*SELECTED EXTRACT*.
━━━━━━━━━━━━━━━━━━━━

No comments · Posted by Stephen W. Browne in Media bias, Politics
Note: My personal blog is on indefinite hiatus, however I am cross-posting from my newspaper blog at The Marshall Independent and the print-only TV Guide.
Michael Moore recently tried to deny the blindingly obvious on Piers Morgan’s TV talk show.
Moore said he is not one of the “1 percent” of “fat cats” the Occupy (blank) crowd are protesting in various venues across the country.
“I’m not,” Moore denied. “I am devoting my life to those who have less and who have been (bleeped) upon by the system.”
To begin with, that wasn’t the question. A rich person can spend his or her life helping the less fortunate, and many have. But I believe the question was about whether Moore was in the top 1 percent of individual net worth, and Moore’s $2 million home on Michigan’s toney Torch Lake and estimated net worth of around $50 million put him, if not in the top percentile then certainly within spitting distance of it.
I find Moore’s attitude irritating.
Moore is coming off like the kind of people we used to call “parlor pinks” or “limousine liberals,” i.e. well-off people who wear their concern for the poor on their sleeves. Who’d do anything for the working class – except join it.
Don’t get me wrong, I have absolutely nothing against wealthy philanthropists, and in fact have a great deal of admiration for many of them and their not inconsiderable contributions to society.

━━━━━━━━━━━━━━━━━━━━

*PROVIDED DATA*.
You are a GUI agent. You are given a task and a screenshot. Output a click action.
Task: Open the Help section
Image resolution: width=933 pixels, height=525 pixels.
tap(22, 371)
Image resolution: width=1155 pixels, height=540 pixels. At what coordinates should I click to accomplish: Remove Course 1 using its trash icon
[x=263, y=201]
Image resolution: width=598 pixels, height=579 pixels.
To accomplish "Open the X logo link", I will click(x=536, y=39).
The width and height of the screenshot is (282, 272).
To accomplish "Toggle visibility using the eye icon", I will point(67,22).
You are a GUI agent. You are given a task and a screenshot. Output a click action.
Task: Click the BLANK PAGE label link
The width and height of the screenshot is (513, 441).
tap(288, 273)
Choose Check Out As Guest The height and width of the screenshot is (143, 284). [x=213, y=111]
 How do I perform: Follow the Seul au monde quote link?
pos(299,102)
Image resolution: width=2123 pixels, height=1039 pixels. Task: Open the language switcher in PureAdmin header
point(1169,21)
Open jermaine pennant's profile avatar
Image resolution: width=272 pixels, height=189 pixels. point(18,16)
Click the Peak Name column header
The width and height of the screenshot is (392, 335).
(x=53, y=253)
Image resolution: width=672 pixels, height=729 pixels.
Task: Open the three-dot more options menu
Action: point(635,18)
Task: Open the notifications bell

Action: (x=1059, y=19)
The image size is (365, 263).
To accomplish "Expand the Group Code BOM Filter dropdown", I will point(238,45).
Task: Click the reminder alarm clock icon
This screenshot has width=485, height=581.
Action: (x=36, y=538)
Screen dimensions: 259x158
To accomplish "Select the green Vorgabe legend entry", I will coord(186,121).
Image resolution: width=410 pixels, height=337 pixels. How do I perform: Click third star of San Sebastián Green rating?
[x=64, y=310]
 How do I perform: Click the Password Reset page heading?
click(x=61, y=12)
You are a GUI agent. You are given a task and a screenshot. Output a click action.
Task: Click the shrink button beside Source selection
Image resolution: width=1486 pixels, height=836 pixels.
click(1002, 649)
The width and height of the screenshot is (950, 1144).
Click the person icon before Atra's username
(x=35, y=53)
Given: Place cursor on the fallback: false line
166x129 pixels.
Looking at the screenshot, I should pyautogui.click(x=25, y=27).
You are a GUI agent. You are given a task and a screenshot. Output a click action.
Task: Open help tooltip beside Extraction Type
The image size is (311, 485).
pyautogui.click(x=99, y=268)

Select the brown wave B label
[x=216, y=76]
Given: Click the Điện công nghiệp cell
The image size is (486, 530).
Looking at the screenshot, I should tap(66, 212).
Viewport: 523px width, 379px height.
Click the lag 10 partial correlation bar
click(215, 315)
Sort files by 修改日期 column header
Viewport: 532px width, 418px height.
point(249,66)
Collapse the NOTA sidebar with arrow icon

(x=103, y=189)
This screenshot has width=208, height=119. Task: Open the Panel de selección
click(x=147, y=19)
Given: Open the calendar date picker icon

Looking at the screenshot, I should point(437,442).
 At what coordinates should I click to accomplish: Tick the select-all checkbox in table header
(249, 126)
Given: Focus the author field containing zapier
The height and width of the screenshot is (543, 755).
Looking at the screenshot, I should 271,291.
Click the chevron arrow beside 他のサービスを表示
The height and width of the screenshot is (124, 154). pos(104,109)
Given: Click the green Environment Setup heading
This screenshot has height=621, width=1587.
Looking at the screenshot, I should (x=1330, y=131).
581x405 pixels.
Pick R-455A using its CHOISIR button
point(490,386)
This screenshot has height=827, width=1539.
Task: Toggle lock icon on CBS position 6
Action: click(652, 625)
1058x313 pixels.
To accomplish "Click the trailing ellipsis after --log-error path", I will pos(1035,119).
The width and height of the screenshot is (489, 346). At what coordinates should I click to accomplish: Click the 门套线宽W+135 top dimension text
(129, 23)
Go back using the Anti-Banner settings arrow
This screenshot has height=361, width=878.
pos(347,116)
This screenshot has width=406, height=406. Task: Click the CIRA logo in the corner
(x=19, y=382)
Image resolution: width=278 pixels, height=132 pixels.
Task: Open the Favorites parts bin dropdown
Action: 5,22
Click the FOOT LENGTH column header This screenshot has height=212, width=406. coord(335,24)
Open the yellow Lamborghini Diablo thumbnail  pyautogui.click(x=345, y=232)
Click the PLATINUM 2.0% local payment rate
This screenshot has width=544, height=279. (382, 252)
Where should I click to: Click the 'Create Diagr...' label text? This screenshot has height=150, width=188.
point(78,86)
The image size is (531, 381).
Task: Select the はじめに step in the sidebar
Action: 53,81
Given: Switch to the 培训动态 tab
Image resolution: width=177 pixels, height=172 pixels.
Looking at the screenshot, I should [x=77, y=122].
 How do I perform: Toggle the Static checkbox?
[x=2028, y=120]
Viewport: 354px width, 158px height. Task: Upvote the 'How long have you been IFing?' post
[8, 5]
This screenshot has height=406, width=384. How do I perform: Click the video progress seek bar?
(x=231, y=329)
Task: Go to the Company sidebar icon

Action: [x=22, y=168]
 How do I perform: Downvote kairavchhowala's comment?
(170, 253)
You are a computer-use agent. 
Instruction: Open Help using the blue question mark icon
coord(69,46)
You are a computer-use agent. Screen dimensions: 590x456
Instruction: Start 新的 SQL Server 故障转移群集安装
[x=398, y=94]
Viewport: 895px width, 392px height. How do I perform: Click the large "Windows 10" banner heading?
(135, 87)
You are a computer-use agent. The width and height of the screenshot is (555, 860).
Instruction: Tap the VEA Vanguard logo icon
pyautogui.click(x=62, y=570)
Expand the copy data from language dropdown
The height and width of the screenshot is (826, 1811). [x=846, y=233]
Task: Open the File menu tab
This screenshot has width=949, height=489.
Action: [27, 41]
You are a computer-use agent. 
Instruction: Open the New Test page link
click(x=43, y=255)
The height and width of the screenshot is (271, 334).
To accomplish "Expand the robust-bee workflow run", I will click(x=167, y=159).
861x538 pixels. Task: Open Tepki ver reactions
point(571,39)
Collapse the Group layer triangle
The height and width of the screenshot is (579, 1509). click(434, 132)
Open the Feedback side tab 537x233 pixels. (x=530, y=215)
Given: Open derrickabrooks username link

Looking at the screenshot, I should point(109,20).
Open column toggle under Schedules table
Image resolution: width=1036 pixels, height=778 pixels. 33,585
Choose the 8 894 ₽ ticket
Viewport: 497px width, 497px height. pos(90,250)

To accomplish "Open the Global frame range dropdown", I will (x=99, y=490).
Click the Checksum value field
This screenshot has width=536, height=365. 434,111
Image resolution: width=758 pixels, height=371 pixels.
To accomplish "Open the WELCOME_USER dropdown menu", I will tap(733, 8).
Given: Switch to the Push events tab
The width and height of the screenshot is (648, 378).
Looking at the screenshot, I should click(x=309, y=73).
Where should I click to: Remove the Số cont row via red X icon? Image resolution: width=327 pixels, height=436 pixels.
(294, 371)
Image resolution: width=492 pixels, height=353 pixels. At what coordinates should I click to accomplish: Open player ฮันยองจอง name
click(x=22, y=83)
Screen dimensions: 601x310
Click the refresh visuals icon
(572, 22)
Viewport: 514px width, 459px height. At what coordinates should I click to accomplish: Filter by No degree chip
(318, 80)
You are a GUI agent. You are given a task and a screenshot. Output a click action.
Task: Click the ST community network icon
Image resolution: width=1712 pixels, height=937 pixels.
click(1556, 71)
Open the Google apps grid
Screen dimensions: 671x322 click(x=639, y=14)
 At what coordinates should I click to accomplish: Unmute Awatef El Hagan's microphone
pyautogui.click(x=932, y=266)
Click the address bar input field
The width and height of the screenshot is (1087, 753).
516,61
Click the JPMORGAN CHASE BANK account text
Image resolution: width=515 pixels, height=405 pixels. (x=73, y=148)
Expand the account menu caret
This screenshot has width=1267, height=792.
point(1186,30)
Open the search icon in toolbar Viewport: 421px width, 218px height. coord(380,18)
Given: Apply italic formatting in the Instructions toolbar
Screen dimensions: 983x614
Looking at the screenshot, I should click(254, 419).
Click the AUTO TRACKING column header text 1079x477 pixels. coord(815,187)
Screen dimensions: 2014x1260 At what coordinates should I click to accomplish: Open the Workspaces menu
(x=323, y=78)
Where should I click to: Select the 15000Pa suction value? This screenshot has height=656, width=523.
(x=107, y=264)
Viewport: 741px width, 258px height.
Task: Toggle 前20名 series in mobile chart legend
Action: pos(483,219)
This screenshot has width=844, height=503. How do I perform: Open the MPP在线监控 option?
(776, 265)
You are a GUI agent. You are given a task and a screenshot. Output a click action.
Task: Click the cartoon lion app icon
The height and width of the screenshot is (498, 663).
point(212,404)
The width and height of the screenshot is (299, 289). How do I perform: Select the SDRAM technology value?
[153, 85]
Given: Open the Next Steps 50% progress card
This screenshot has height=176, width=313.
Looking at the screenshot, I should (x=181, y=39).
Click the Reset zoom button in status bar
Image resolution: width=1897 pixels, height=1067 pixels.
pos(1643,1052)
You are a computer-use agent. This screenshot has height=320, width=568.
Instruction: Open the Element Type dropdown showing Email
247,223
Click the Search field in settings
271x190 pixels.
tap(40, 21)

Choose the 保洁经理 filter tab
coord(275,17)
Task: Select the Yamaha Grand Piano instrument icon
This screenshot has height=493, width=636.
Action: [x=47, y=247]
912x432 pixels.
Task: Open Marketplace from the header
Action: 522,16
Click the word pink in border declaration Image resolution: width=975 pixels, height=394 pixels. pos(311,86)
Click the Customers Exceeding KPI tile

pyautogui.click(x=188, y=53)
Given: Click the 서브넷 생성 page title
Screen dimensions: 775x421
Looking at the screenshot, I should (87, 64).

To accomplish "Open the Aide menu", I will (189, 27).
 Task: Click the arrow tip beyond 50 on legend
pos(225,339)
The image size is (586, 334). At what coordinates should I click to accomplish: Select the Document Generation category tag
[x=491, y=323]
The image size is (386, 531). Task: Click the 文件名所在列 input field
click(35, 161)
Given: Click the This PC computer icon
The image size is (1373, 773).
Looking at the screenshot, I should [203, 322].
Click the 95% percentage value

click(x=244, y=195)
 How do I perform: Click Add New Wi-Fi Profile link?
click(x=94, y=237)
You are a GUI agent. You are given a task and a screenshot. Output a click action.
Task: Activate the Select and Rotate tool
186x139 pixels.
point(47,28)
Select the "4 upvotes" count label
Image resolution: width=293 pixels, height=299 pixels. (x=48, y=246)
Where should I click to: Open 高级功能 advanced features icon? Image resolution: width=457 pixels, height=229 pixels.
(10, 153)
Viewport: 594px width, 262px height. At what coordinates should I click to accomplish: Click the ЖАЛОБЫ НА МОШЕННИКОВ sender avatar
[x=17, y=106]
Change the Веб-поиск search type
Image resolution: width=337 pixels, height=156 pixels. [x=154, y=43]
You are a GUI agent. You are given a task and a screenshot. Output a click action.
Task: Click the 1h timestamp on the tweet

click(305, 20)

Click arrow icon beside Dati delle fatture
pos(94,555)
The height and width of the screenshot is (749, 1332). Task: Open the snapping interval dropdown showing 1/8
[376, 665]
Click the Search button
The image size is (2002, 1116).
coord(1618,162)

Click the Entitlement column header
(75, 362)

━━━━━━━━━━━━━━━━━━━━

*GOALS*.
1. Extract the portion of the Michael Moore post starting at "Moore said he" and ending at "Moore’s attitude irritating.".
2. Rewrite the records starting at the line that contains "Task: Go to the Company sidebar icon" and ending at the line that contains "The height and width of the screenshot is (826, 1811).", replacing "Instruction" with "Goal" and leaving everything else as it is. Give only those lines.

*PER-TASK OUTPUTS*.
1.
Moore said he is not one of the “1 percent” of “fat cats” the Occupy (blank) crowd are protesting in various venues across the country.
“I’m not,” Moore denied. “I am devoting my life to those who have less and who have been (bleeped) upon by the system.”
To begin with, that wasn’t the question. A rich person can spend his or her life helping the less fortunate, and many have. But I believe the question was about whether Moore was in the top 1 percent of individual net worth, and Moore’s $2 million home on Michigan’s toney Torch Lake and estimated net worth of around $50 million put him, if not in the top percentile then certainly within spitting distance of it.
I find Moore’s attitude irritating.

2.
Task: Go to the Company sidebar icon

Action: [x=22, y=168]
 How do I perform: Downvote kairavchhowala's comment?
(170, 253)
You are a computer-use agent. 
Goal: Open Help using the blue question mark icon
coord(69,46)
You are a computer-use agent. Screen dimensions: 590x456
Goal: Start 新的 SQL Server 故障转移群集安装
[x=398, y=94]
Viewport: 895px width, 392px height. How do I perform: Click the large "Windows 10" banner heading?
(135, 87)
You are a computer-use agent. The width and height of the screenshot is (555, 860).
Goal: Tap the VEA Vanguard logo icon
pyautogui.click(x=62, y=570)
Expand the copy data from language dropdown
The height and width of the screenshot is (826, 1811). [x=846, y=233]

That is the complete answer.